Wed, 09 Jun 2004

South Thailand needs honest appraisal

Don Pathan, The Nation, Asia News Network, Bangkok

The aftermath of the April 28 attacks, in which 108 Muslim insurgents were gunned down, and others continues to weigh on Thailand's political leaders and security strategists, who continue to be on the receiving end of a faceless enemy.

Strangely, no Islamic militant group has staked claim to any of these attacks, including the Jan. 4 raid on an Army battalion in which more than 300 pieces of weaponry were stolen, or the April 28 incident, which spooked the nation's entire security apparatus because of the suicidal nature of the attacks.

While no security official operating on the ground doubts the political connotation of this spate of violence that erupted in the Thai Malay-Muslim region in the beginning of the year, Thai political leaders, until recently, had consistently downplayed the attacks as not having any ideological basis.

The denials continued as the scope of victims expanded from security officials to non-security personnel, innocent civilians and Buddhist monks.

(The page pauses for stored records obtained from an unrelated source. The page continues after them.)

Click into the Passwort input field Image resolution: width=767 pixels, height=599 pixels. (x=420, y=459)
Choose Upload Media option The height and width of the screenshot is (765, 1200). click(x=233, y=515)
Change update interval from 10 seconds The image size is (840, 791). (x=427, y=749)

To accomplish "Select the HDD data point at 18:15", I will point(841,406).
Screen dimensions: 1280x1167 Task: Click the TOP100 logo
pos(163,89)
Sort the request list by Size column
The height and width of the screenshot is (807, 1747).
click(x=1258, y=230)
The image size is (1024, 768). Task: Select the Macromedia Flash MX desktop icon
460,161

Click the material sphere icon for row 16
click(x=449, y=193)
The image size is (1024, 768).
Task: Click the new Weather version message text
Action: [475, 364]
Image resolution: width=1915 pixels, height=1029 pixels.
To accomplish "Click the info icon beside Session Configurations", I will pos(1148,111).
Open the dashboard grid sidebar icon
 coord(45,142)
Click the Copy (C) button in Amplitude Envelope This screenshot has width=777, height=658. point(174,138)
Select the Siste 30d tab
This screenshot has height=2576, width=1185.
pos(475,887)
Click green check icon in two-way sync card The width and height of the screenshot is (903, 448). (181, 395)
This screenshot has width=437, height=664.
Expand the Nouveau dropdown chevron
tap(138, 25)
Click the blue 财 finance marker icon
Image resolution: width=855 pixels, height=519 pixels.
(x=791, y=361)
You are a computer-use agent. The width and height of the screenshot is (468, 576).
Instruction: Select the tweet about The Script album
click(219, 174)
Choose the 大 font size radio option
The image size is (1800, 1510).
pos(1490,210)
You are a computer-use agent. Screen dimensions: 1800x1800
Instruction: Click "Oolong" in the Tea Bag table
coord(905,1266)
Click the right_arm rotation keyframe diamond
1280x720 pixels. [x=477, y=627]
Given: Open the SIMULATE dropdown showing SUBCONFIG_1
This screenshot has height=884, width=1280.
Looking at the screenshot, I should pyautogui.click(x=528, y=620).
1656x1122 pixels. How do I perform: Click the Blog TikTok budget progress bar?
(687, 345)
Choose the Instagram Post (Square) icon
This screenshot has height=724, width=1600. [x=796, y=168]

Amid an atmosphere of racial tension between the local Buddhist community and the predominantly Malay-Muslim residents following the beheading of a rubber tapper, allegedly by Muslim radicals, and the ransacking of a shrine of a popular Chinese goddess, Interior Minister Bhokin Bhalakula admitted that Muslim extremism had taken root in the region.

Radical ideas brought over by Thai Muslims who had fought in the Afghan War against the Russians in the 1980s have helped provide the ideological basis and inspiration for the ongoing campaign in the South by a new generation of militants, Bhokin said in a rare and long-awaited admission.

Security officials said there was a growing perception in the region of an "us and them" mentality that sees an ethnic Malay- Muslim minority pitted against a Buddhist nation. And if this perception turns into one that foreign radical Muslim groups could qualify as "victims and conquerors", then Thailand could very well have a problem of global jihad on its hands.

Moreover, the translated copy of The Fight for the Liberation of Pattani, a text found on some of the 108 Muslim insurgents who were shot dead by security forces on April 28, said the region, once liberated, should be ruled by Muslims from the Shafii tradition.

Until Bhokin's remarks late last week, the government had tended to dismiss the assailants as bandits or drug-crazed young men lured by the teaching of certain cults. Over the past week, however, there appeared to be a change in its attitude.

A senior Army officer said that instead of going by the notion that two heads are better than one, political heavyweights chose to hold their cards to their chest as they tried to outdo each other. This was seen in the recent episode in which Thai political leaders publicly humiliated one another over the question of whether to take up an offer of peace talks from the leader of the Bersatu separatist organization, Wan Kadir Che Man.

Some analysts, including senior military officers, said that by taking up the offer, the Thai government could have shown that it was open-minded enough to meet a leader who does not necessarily share their idea of a Thai nation-state and perhaps turn over a new leaf.

But Thai politicians will be Thai politicians. Bickering will continue as agencies look over their shoulders to see who is getting what in this campaign to win the hearts and minds of the Malay Muslim community in Thailand's deep South.